Kinesin family member 11, the protein encoded by KIF11, is another member of the kinesin-like protein family. According to an Oncomine analysis of GEO and TCGA databases, KIF11 is a proto-oncogene associated with breast cancer and is significantly associated with poor prognosis59. KIF11 is also regulated through wnt signaling pathway and associated with recurrence of hepatocellular carcinoma.

NCAPG is a potential prognostic marker in HER2+ breast cancer, and a therapeutic target to effectively overcome trastuzumab resistance as well60. NCAPG has also been identified as a key gene in triple-negative breast cancer61 as well as hepatocellular carcinoma62. Furthermore, it was reported that high expression of NCAPG is associated with poor prognosis of various tumor types, and its overexpression may play an important role in the regulation of tumor-related pathways in tumor growth63.

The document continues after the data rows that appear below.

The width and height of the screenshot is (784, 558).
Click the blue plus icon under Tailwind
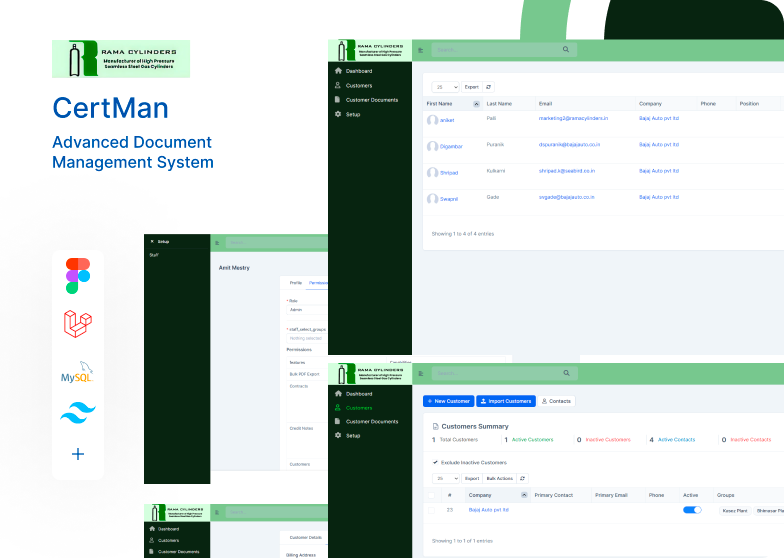(x=78, y=454)
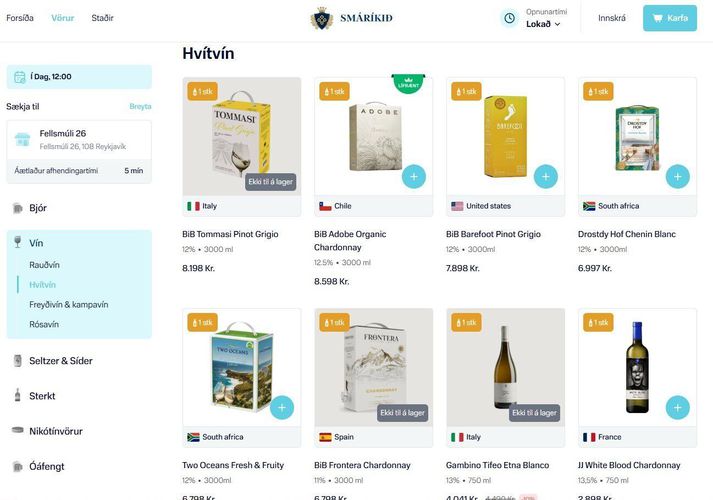Add JJ White Blood Chardonnay to cart
The image size is (713, 500).
tap(677, 408)
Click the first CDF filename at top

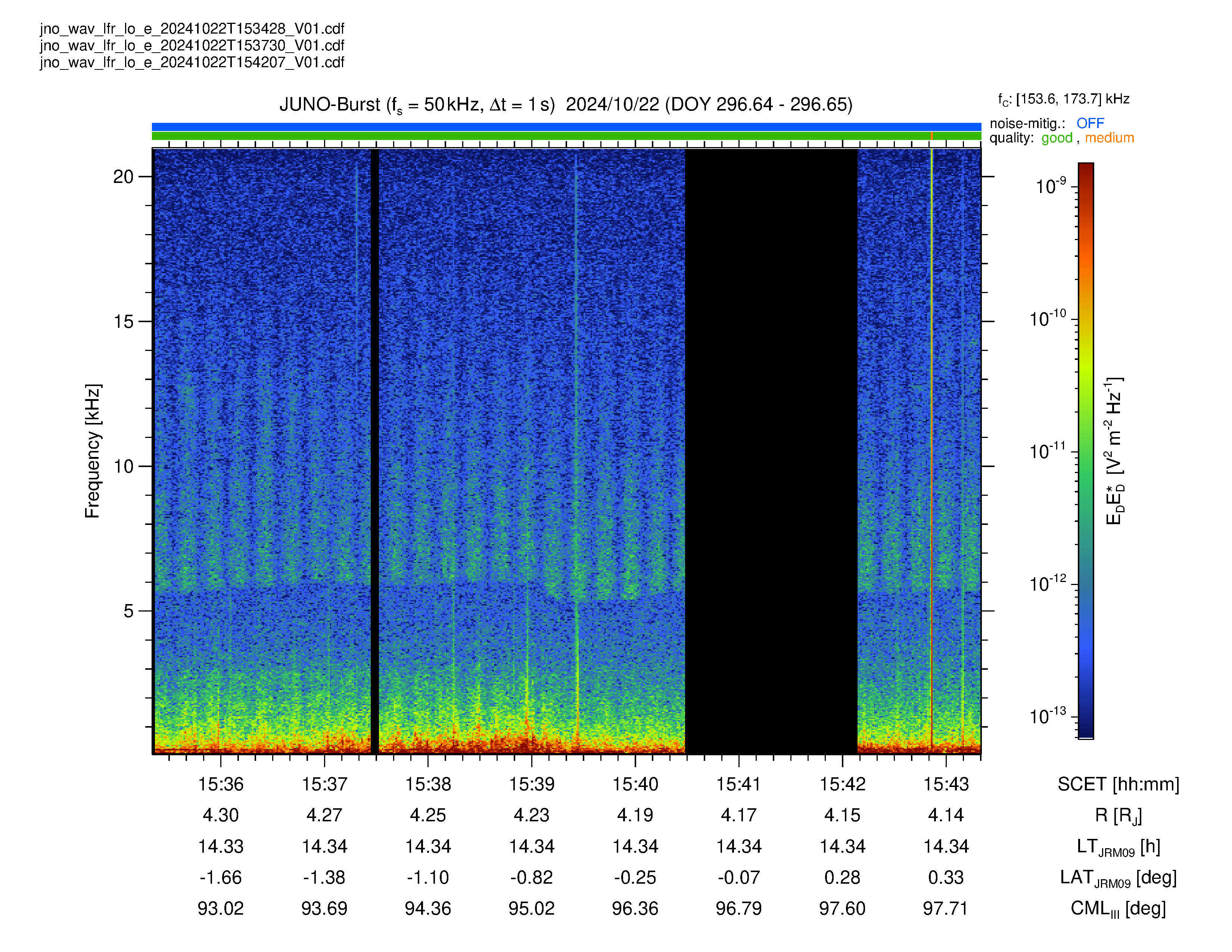[192, 29]
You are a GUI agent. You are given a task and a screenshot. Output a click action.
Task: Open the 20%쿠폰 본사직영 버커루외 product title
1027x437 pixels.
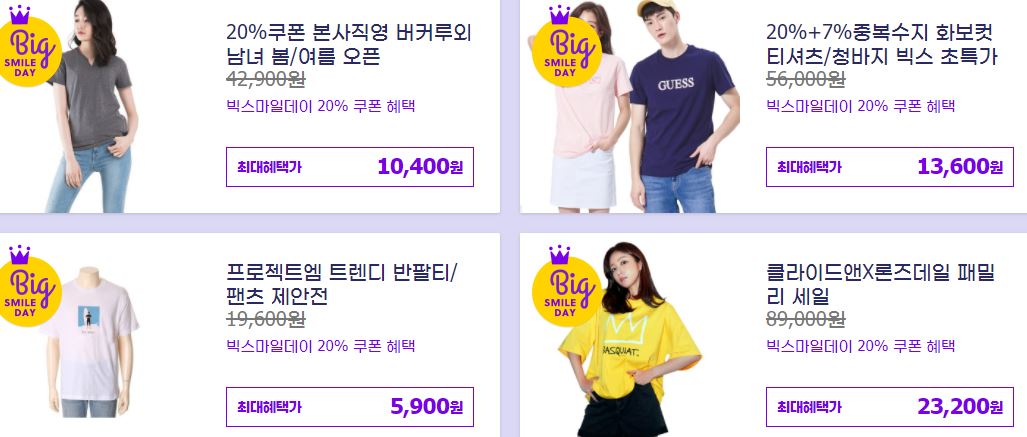349,44
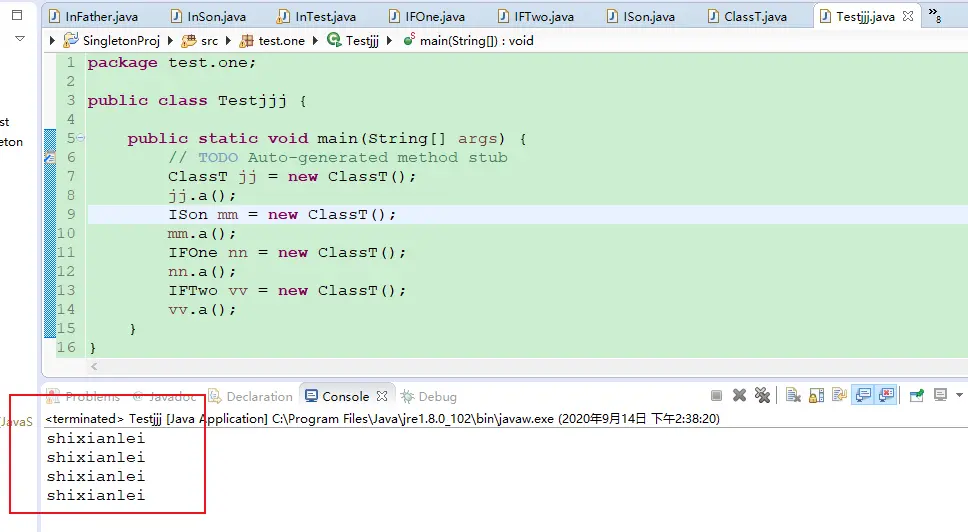Toggle Show Console on standard output change
Viewport: 968px width, 532px height.
[x=862, y=396]

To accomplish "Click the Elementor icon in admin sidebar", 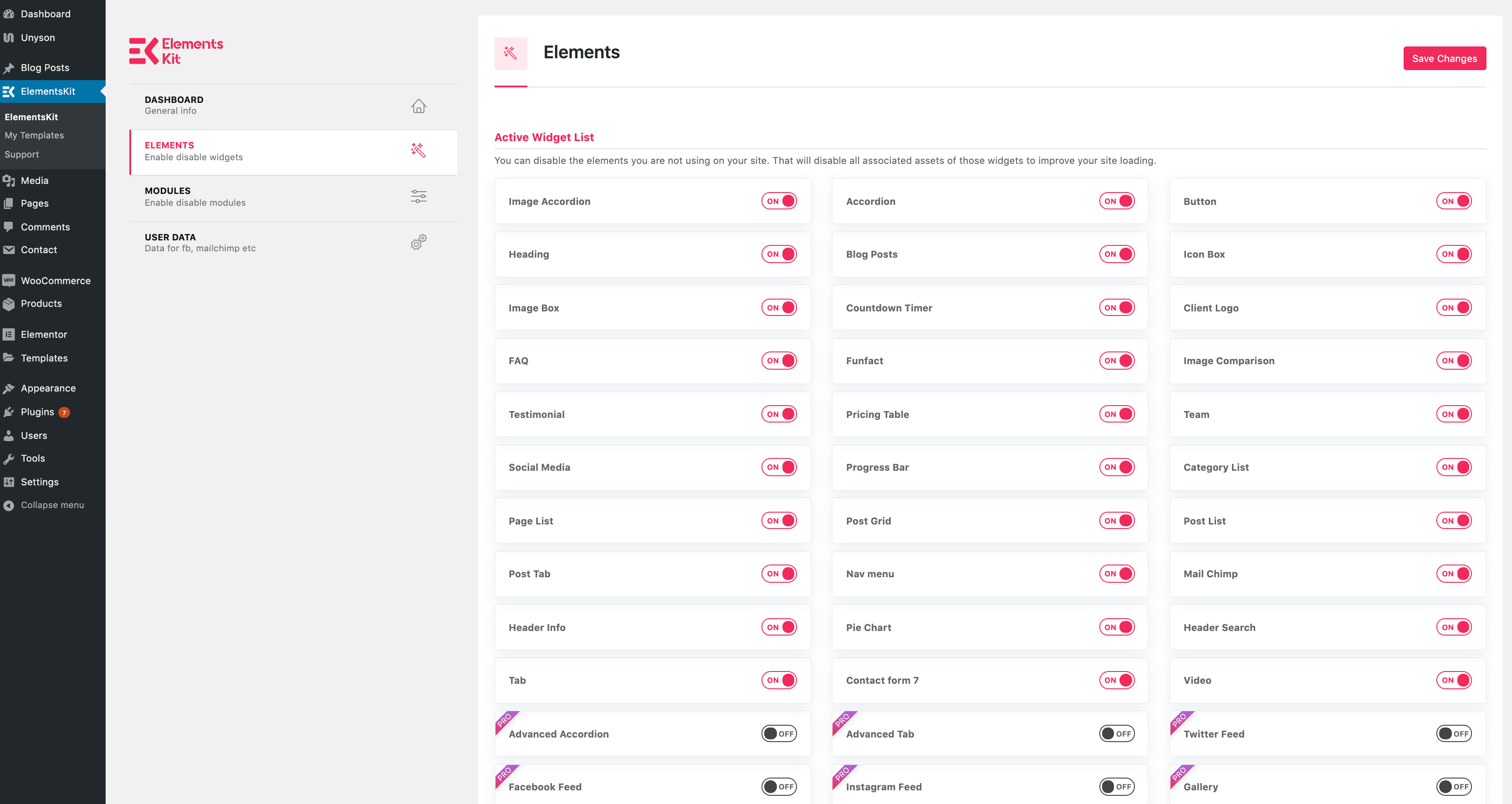I will coord(9,335).
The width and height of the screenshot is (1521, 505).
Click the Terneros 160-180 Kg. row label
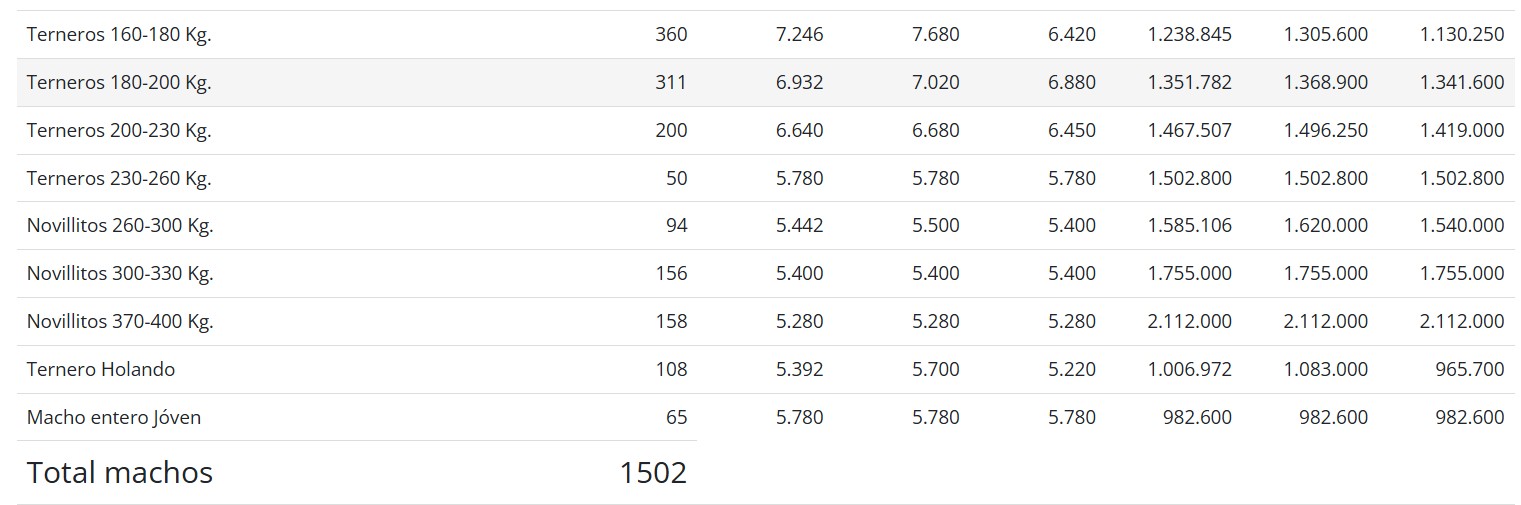119,35
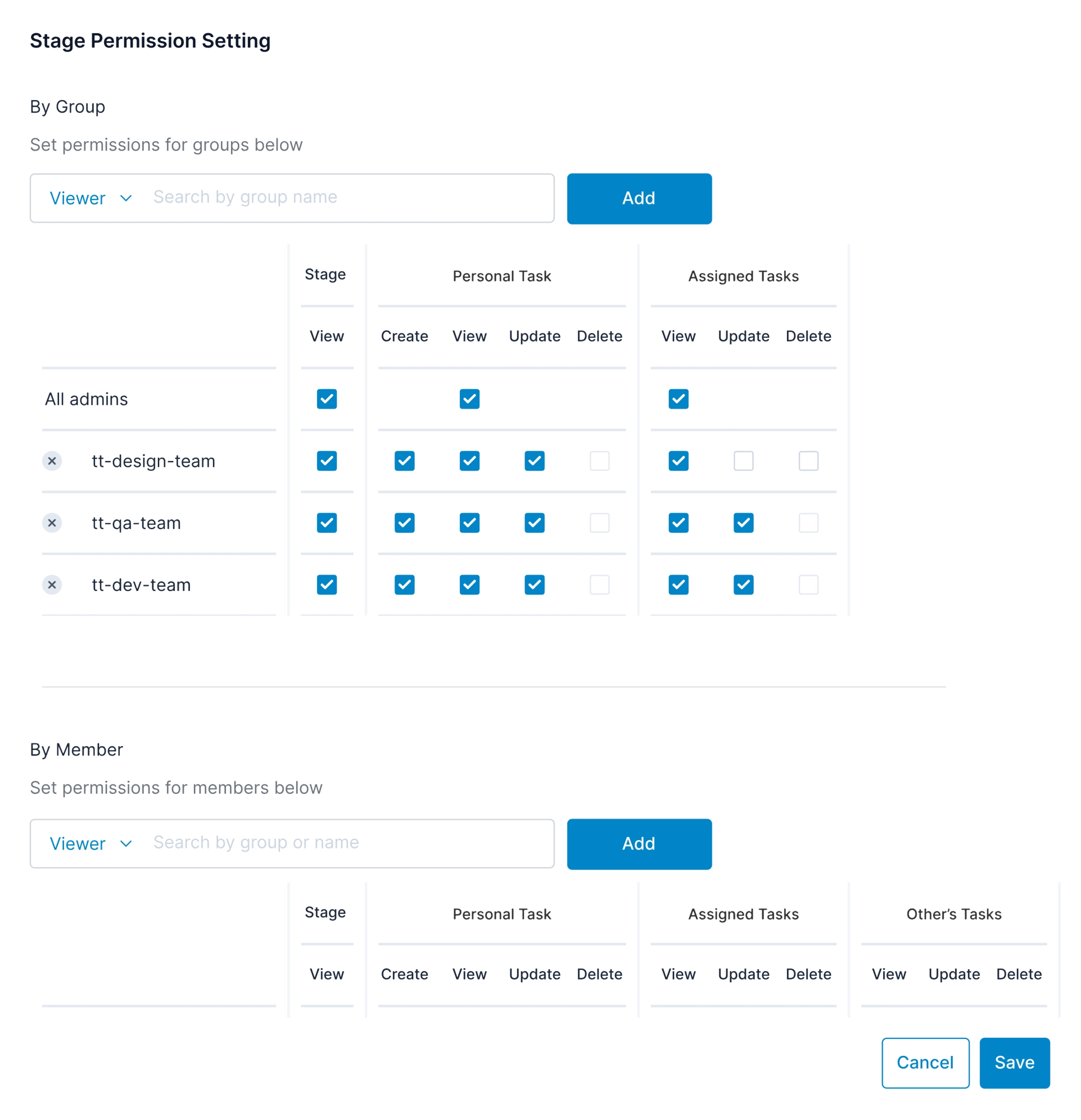Screen dimensions: 1081x1120
Task: Save the permission settings
Action: click(1014, 1063)
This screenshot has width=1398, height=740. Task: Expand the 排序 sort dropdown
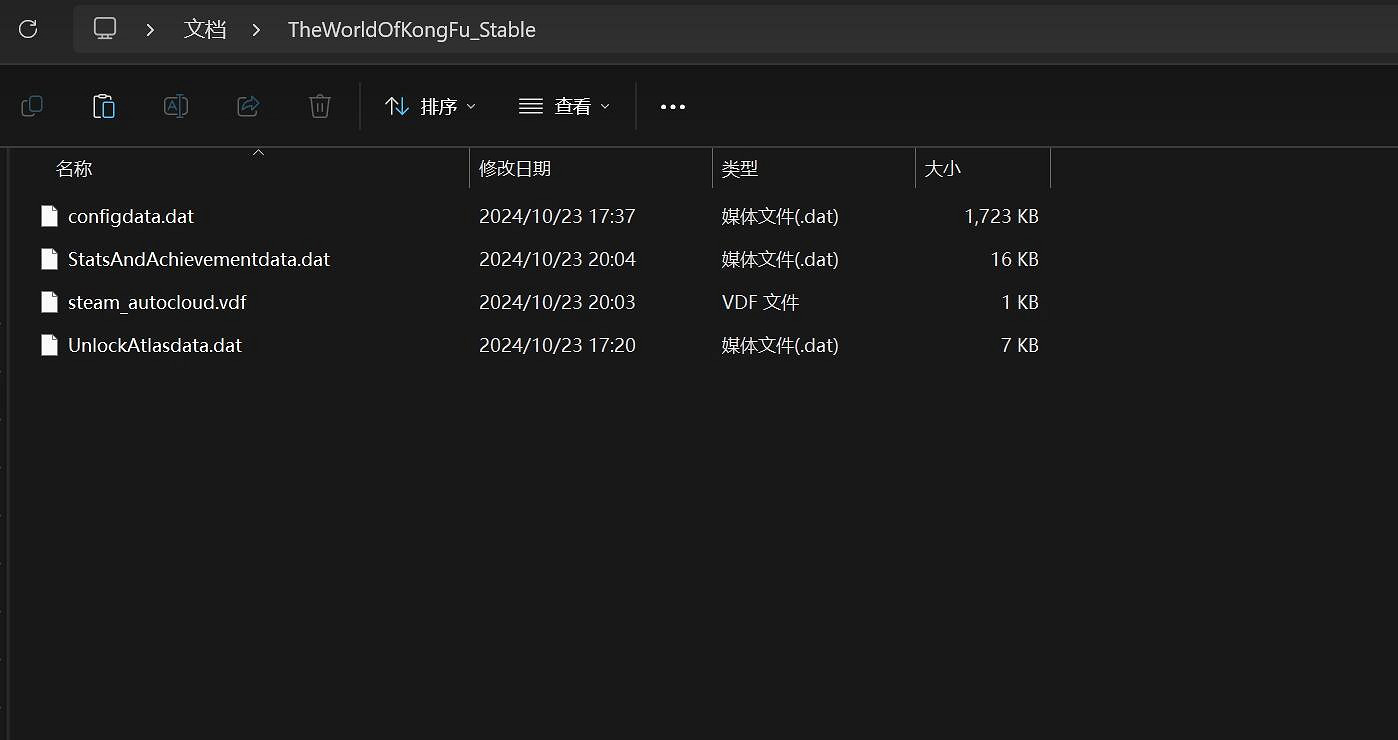(431, 106)
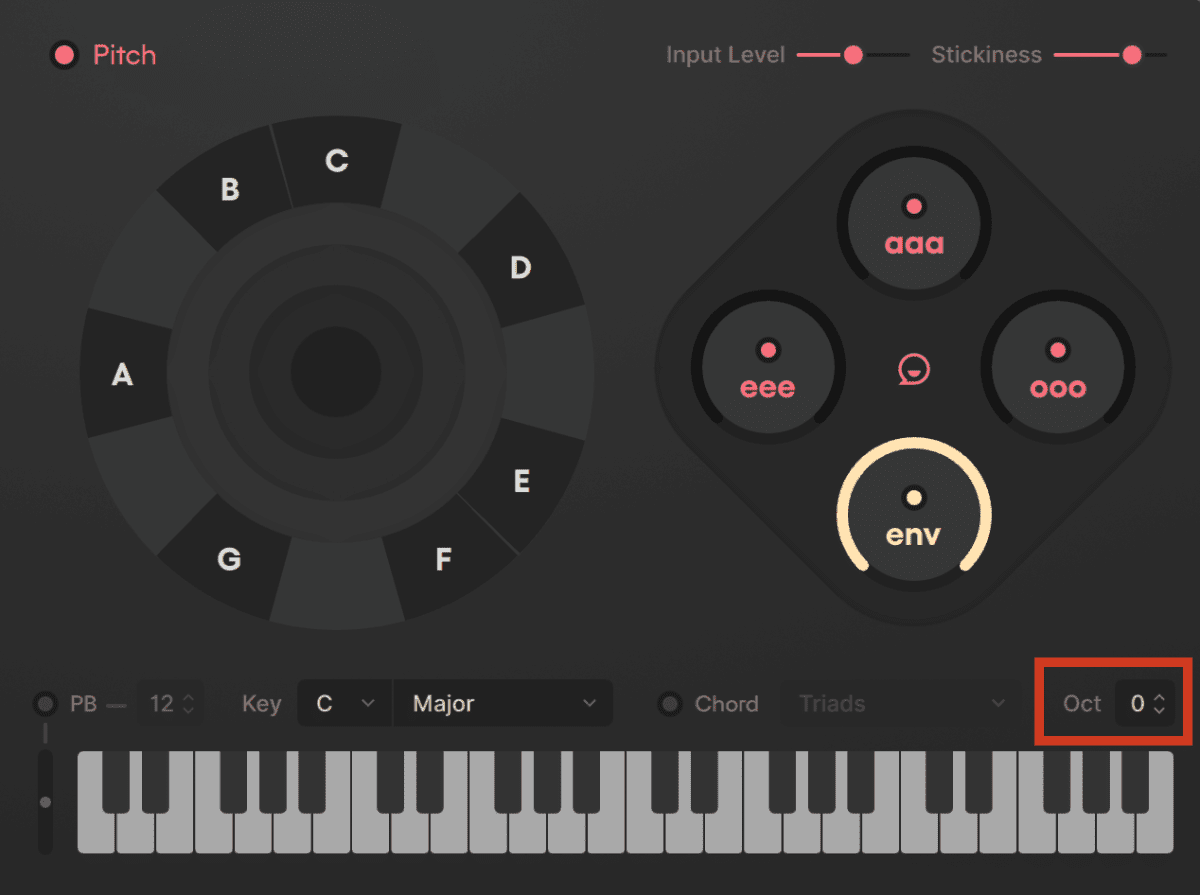Click the Stickiness slider handle
The width and height of the screenshot is (1200, 895).
pos(1131,55)
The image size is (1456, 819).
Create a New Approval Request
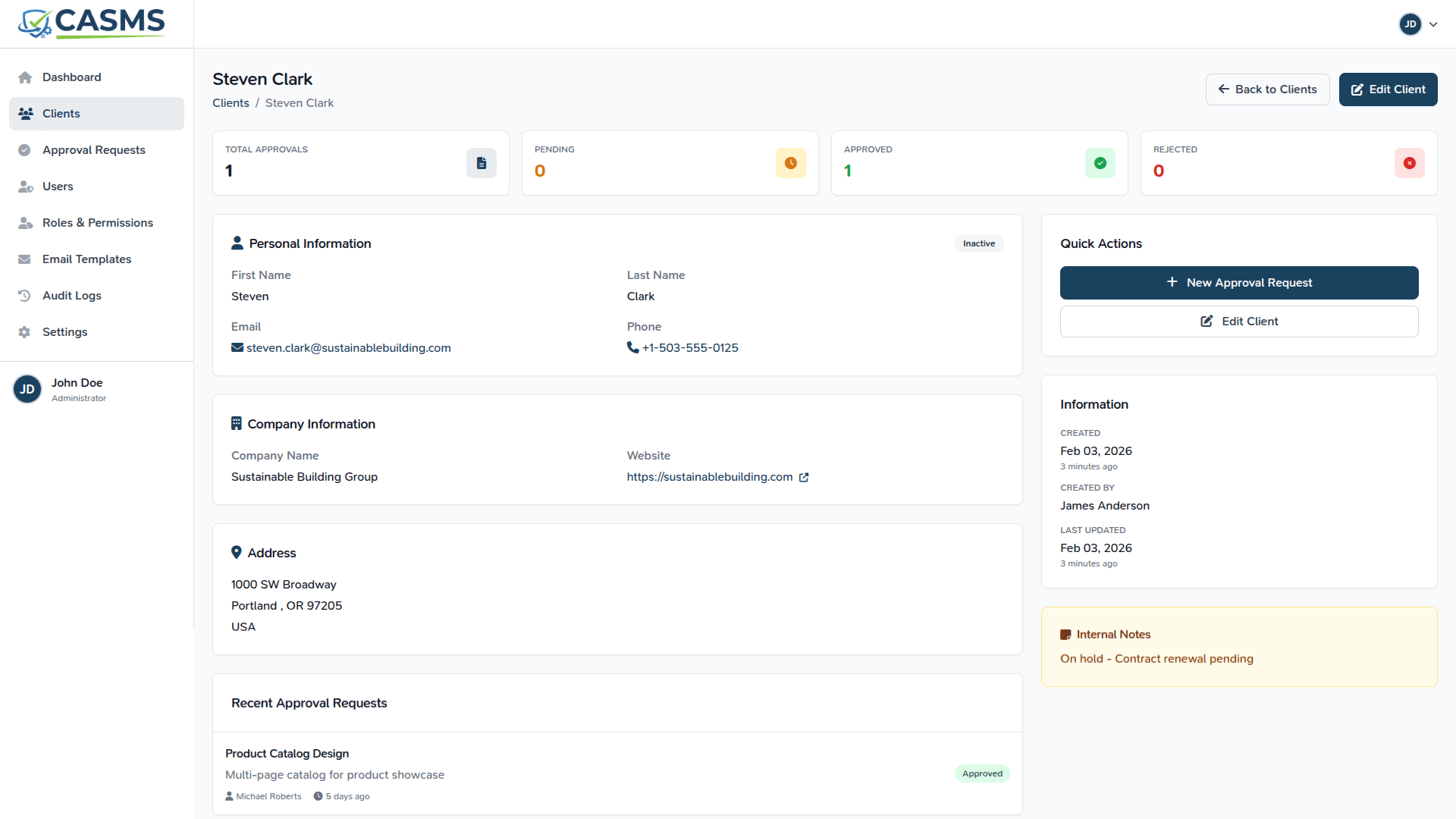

Currently, little is known about the role of ZW10 interactor (ZWINT) in breast cancer. Denticleless E3 ubiquitin protein ligase homolog (DTL) is associated with proliferation and appears to be a promising molecular therapeutic target in breast cancer64. DTL may also be associated with poor prognosis of acral melanoma and gastric carcinoma65,66.

Based on redundancy analysis, two genes, KIF11 and RRM2, may serve as therapeutic targets or prognostic indicators. The two genes are also differentially expressed by protein level verification. There are many differences between the predicted data and the clinical data, and the survival data derived from the Kaplan–Meier tool need to be validated. In future studies, more attention should be paid to breast cancer patients. There are many tumor subtypes for breast cancer, and it is necessary to define the biomarker characteristics of each subtypes. In our future study, we intend to recruit a cohort of breast cancer patients to investigate the sensitivity and specificity of these biomarkers for early screening of breast cancer; the results should facilitate the clinical application of these biomarkers for the diagnosis of breast cancer.